Core Data backed UITableView with indexing

rustyshelf picture rustyshelf · Oct 21, 2009 · Viewed 13.2k times · Source

I am trying to implement a Core Data backed UITableView that supports indexing (eg: the characters that appear down the side, and the section headers that go with them). I have no problems at all implementing this without Core Data using:

- (NSString *)tableView:(UITableView *)tableView titleForHeaderInSection:(NSInteger)section;
- (NSArray *)sectionIndexTitlesForTableView:(UITableView *)tableView;

I also have no problem implementing a UITableView that is backed by Core Data without using the indexing.

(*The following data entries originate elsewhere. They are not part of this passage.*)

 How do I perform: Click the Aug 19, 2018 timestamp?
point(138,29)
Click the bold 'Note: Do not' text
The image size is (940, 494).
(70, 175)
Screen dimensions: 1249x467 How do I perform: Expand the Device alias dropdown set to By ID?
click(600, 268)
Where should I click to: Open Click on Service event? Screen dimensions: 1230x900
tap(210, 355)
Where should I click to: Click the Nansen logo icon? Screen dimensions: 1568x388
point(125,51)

What I am trying to figure out is how to elegantly combine the two? Obviously once you index and re-section content, you can no longer use the standard NSFetchedResultsController to retrieve things at a given index path. So I am storing my index letters in an NSArray and my indexed content in an NSDictionary. This all works fine for display, but I have some real headaches when it comes to adding and deleting rows, specifically how to properly implement these methods:

- (void)controllerWillChangeContent:(NSFetchedResultsController *)controller;

- (void)controller:(NSFetchedResultsController *)controller didChangeObject:(id)anObject atIndexPath:(NSIndexPath *)indexPath forChangeType:(NSFetchedResultsChangeType)type newIndexPath:(NSIndexPath *)newIndexPath;

- (void)controller:(NSFetchedResultsController *)controller didChangeSection:(id <NSFetchedResultsSectionInfo>)sectionInfo atIndex:(NSUInteger)sectionIndex forChangeType:(NSFetchedResultsChangeType)type;

- (void)controllerDidChangeContent:(NSFetchedResultsController *)controller;

Because the index paths it's returning me have no correlation with the ones in core data. I got add working by simply rebuilding my index NSArray and NSDictionary when the user adds a row, but doing the same when they delete one crashes the whole application.

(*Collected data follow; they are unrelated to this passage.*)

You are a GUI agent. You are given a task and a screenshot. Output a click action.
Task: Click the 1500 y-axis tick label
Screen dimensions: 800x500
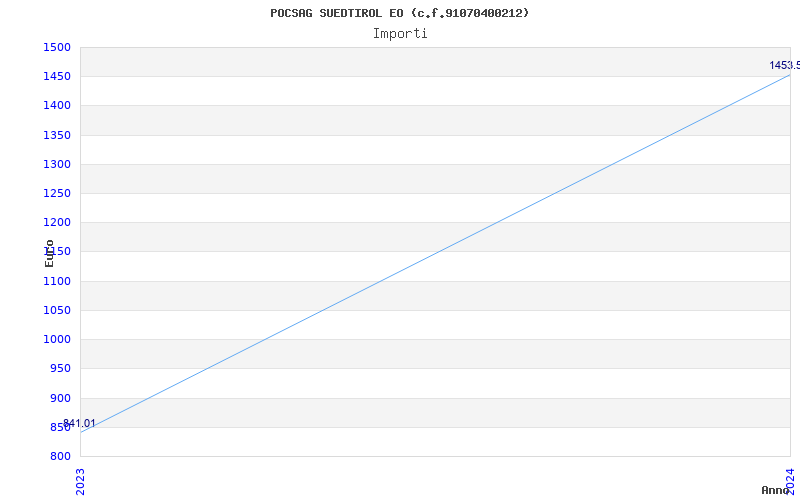pyautogui.click(x=57, y=47)
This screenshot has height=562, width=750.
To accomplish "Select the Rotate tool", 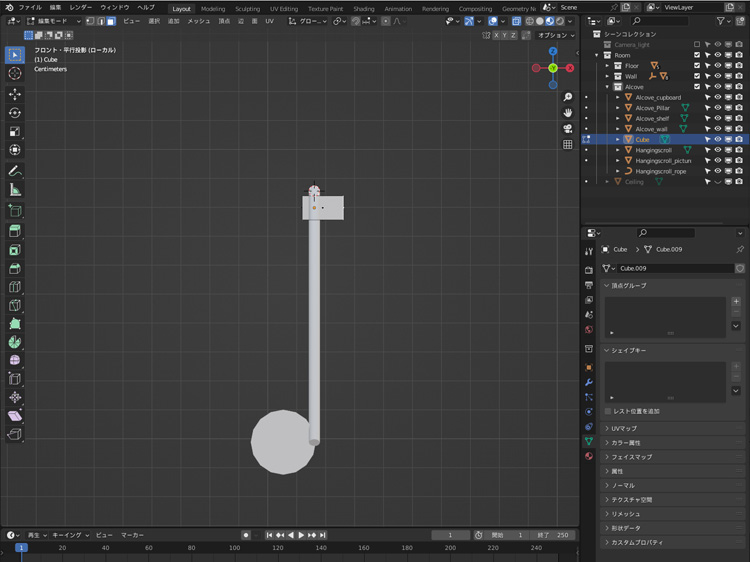I will pyautogui.click(x=15, y=112).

Is there a simple pattern/example I'm missing here to make all this work properly?

Edit: Just to clarify I know that the NSFetchedResultsController does this out of the box, but what I want is to replicate the functionality like the Contacts app, where the index is the first letter of the first name of the person.

Answer

gerry3 picture gerry3 · Oct 21, 2009

You should use your CoreData NSFetchedResultsController to get your sections/indexes.
You can specify the section key in the fetch request (I think it has to match the first sort key):

NSSortDescriptor *sortDescriptor = [[NSSortDescriptor alloc]
initWithKey:@"name" // this key defines the sort
ascending:YES];
NSArray *sortDescriptors = [[NSArray alloc] initWithObjects:sortDescriptor, nil];
[fetchRequest setSortDescriptors:sortDescriptors];

NSFetchedResultsController *aFetchedResultsController = [[NSFetchedResultsController alloc] initWithFetchRequest:fetchRequest managedObjectContext:managedObjectContext
sectionNameKeyPath:@"name" // this key defines the sections
cacheName:@"Root"];
aFetchedResultsController.delegate = self;
self.fetchedResultsController = aFetchedResultsController;

Then, you can get the section names like this:

- (NSString *)tableView:(UITableView *)tableView titleForHeaderInSection:(NSInteger)section {
    id <NSFetchedResultsSectionInfo> sectionInfo = [[fetchedResultsController sections] objectAtIndex:section];
    return [sectionInfo name];
}

And the section indexes are here:

id <NSFetchedResultsSectionInfo> sectionInfo = [[fetchedResultsController sections] objectAtIndex:section];
[sectionInfo indexTitle]; // this is the index

Changes to the content just indicate that the table needs to be updated:

- (void)controllerDidChangeContent:(NSFetchedResultsController *)controller {
    [self.tableView reloadData];
}

UPDATE
This only works for the index and fast index scrolling, not for the section headers.